■ **What you should do**
Update the lines starting at the one that contains "Given: Select the Filtros tab" and ending at the one that contains "pyautogui.click(x=1234, y=66)" by replacing "three-dot menu" with "overflow menu", leaving everything else unchanged. Return only those lines.
%%
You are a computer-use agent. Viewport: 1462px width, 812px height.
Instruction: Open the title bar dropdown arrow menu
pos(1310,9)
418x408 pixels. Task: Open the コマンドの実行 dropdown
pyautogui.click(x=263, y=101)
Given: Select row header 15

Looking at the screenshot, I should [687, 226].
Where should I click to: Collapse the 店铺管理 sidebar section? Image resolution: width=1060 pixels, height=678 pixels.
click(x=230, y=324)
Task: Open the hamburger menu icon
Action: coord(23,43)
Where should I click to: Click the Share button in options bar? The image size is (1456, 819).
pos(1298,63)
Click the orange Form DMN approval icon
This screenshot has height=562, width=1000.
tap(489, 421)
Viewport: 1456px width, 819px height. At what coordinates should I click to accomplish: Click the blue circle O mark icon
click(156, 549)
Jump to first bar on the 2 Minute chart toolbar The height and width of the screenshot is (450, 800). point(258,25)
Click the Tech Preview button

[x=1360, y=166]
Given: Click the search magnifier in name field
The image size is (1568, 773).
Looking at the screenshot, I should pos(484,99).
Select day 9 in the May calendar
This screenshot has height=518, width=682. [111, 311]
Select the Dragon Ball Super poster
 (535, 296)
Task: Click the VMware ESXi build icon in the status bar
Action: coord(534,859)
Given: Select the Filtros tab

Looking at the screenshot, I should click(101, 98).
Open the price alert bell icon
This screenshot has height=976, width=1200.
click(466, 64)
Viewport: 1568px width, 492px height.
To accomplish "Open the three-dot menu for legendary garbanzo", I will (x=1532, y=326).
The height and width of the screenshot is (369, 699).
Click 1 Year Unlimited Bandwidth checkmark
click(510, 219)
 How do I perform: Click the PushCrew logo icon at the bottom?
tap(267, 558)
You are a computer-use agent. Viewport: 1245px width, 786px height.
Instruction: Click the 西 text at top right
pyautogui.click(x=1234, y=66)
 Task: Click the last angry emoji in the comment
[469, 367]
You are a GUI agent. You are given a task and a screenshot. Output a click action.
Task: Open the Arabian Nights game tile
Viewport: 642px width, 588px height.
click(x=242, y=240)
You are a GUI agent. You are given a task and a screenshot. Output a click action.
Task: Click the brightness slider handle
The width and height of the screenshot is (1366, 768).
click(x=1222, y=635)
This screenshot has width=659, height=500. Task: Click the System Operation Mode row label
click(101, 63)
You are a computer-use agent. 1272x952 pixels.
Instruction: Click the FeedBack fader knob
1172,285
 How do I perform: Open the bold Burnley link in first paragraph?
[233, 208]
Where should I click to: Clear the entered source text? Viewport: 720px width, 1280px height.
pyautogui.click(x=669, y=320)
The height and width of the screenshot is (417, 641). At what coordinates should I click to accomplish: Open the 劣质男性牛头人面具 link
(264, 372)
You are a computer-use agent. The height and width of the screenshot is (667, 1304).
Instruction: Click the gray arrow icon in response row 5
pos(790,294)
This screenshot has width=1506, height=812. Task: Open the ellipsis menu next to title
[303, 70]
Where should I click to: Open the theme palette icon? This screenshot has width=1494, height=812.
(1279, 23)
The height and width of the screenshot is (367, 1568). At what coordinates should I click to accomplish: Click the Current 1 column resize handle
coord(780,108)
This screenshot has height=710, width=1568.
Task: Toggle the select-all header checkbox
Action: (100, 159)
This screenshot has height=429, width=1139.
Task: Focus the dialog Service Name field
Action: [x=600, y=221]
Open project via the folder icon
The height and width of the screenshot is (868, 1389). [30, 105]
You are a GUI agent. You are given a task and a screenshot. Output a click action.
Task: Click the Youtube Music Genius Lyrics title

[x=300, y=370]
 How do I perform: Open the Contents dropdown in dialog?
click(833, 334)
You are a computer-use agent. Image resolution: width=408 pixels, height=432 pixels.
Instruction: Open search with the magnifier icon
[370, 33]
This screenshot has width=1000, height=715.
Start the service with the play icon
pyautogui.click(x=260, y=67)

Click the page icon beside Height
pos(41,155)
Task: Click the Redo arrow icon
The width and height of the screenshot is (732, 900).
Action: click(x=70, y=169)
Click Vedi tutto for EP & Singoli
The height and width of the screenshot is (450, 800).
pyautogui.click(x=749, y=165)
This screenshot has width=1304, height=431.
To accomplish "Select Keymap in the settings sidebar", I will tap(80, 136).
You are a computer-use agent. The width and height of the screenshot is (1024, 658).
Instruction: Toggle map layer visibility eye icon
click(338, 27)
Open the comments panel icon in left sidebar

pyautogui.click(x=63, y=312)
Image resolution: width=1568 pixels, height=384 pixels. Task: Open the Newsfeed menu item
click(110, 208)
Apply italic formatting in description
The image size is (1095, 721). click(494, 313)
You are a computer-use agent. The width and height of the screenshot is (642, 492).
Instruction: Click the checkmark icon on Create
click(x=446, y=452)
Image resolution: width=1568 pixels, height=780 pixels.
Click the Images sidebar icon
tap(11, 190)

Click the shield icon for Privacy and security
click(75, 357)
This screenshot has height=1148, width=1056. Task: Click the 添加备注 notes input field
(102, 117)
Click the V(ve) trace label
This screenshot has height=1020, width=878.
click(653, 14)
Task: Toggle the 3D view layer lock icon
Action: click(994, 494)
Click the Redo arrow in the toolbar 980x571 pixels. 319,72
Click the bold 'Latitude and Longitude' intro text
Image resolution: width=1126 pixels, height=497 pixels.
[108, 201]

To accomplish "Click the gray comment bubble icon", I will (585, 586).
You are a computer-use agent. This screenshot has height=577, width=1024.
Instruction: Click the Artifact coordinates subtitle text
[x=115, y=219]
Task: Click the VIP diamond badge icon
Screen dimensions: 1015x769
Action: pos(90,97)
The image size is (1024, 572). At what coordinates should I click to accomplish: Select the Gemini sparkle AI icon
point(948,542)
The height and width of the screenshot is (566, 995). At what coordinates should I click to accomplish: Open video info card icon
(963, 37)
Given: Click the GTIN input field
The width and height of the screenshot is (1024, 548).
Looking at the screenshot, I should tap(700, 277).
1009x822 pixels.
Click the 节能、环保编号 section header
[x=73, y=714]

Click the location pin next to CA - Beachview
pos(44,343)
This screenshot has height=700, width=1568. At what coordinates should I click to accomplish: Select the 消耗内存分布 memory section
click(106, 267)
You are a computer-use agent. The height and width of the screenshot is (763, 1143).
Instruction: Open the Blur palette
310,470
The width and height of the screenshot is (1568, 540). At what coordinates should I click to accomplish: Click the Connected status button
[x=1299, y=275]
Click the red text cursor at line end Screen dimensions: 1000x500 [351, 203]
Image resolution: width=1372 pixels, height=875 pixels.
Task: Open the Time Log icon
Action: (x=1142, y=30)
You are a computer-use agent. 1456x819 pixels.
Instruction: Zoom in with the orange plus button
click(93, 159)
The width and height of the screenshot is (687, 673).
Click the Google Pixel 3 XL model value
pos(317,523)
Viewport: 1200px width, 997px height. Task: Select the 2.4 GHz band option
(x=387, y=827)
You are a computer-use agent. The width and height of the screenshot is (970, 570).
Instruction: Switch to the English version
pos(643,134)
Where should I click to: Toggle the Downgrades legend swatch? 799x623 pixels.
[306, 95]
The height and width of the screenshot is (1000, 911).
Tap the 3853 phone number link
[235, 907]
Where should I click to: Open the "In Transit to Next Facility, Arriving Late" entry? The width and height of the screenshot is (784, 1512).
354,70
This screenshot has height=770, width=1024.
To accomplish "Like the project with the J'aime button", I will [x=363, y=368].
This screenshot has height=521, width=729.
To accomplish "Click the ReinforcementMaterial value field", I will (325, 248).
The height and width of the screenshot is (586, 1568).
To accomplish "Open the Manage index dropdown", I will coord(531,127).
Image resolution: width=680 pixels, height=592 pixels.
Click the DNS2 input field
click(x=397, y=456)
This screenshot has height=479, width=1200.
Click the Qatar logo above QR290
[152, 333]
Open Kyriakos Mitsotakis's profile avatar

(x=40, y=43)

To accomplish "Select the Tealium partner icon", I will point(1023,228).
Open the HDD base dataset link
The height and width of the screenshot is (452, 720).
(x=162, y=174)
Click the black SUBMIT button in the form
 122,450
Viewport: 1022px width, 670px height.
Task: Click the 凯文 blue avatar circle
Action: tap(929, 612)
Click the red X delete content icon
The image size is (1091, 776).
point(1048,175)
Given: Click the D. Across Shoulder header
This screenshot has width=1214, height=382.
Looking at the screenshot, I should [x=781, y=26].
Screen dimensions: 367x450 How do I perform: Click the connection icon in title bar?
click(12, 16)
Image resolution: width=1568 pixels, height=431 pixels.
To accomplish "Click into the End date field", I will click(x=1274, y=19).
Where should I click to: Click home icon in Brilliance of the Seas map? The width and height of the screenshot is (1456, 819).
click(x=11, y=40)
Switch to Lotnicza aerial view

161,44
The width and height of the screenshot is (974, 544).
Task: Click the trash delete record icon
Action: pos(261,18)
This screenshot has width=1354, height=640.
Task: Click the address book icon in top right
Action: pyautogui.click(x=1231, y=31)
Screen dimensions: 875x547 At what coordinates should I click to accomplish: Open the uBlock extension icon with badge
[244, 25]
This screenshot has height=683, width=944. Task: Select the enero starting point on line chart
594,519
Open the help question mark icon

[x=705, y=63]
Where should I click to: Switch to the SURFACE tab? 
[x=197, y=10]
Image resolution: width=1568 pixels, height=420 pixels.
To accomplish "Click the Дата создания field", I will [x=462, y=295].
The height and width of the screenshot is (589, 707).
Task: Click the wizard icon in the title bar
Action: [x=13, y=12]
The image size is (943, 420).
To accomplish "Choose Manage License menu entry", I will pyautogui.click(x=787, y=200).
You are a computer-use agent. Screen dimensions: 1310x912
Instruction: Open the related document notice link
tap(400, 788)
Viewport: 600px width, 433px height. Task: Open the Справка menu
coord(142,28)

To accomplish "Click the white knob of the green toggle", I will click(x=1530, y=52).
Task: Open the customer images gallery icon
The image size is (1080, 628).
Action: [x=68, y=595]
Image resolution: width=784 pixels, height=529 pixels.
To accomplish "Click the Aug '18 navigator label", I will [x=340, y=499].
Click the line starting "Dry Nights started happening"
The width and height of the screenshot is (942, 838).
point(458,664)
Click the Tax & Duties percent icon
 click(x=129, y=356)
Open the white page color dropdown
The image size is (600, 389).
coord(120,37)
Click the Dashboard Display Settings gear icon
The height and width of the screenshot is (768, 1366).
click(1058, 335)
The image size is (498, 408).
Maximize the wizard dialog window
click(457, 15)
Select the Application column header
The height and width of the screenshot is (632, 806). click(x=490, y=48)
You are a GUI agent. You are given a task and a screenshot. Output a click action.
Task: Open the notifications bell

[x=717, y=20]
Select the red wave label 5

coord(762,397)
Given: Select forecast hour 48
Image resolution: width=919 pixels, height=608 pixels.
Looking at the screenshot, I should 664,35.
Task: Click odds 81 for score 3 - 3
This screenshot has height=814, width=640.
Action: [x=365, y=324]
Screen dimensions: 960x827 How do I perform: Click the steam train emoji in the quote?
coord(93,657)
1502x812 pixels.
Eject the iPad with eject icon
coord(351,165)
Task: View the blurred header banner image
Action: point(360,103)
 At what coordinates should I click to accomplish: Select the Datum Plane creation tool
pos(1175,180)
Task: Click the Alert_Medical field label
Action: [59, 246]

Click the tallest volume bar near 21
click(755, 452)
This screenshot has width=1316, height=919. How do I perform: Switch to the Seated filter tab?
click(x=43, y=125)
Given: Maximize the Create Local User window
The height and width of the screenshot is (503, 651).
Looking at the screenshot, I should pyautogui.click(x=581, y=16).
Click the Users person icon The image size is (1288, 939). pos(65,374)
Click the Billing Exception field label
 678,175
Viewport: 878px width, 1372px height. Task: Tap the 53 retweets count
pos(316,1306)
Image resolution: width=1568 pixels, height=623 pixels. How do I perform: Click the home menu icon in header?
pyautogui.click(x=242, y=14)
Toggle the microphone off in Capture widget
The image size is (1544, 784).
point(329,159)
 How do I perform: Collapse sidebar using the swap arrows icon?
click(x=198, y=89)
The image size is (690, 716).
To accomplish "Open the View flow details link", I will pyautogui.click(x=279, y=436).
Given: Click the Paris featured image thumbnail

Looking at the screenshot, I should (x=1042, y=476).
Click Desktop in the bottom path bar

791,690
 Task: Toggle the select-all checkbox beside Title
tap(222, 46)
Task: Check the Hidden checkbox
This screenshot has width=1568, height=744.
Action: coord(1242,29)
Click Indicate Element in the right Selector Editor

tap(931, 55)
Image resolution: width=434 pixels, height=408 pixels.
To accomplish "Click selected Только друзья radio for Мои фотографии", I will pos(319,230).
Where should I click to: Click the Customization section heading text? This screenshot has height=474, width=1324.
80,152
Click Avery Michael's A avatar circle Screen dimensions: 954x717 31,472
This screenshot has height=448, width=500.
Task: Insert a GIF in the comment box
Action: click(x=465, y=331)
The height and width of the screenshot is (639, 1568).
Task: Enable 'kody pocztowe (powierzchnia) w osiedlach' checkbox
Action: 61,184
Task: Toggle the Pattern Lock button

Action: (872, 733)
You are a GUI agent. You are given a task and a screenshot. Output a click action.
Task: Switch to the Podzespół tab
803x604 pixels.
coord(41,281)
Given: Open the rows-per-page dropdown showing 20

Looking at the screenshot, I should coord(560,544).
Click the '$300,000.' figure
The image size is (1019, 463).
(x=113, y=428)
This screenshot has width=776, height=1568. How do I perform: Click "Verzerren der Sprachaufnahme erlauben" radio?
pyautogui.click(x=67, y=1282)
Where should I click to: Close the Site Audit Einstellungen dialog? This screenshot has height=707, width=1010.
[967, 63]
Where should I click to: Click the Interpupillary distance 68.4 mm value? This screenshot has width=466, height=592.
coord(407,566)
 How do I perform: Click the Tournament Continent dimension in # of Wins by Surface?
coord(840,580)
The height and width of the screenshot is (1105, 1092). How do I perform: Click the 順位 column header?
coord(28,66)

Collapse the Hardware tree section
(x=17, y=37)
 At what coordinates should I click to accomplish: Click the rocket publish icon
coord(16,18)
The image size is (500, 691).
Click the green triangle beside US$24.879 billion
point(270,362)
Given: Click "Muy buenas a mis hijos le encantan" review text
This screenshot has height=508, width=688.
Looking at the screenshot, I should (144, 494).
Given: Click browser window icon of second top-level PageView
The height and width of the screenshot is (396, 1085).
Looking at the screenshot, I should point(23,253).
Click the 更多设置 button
%%
■ **Task solution**
Given: Select the Filtros tab

Looking at the screenshot, I should click(101, 98).
Open the price alert bell icon
This screenshot has height=976, width=1200.
click(466, 64)
Viewport: 1568px width, 492px height.
To accomplish "Open the overflow menu for legendary garbanzo", I will (x=1532, y=326).
The height and width of the screenshot is (369, 699).
Click 1 Year Unlimited Bandwidth checkmark
click(510, 219)
 How do I perform: Click the PushCrew logo icon at the bottom?
tap(267, 558)
You are a computer-use agent. Viewport: 1245px width, 786px height.
Instruction: Click the 西 text at top right
pyautogui.click(x=1234, y=66)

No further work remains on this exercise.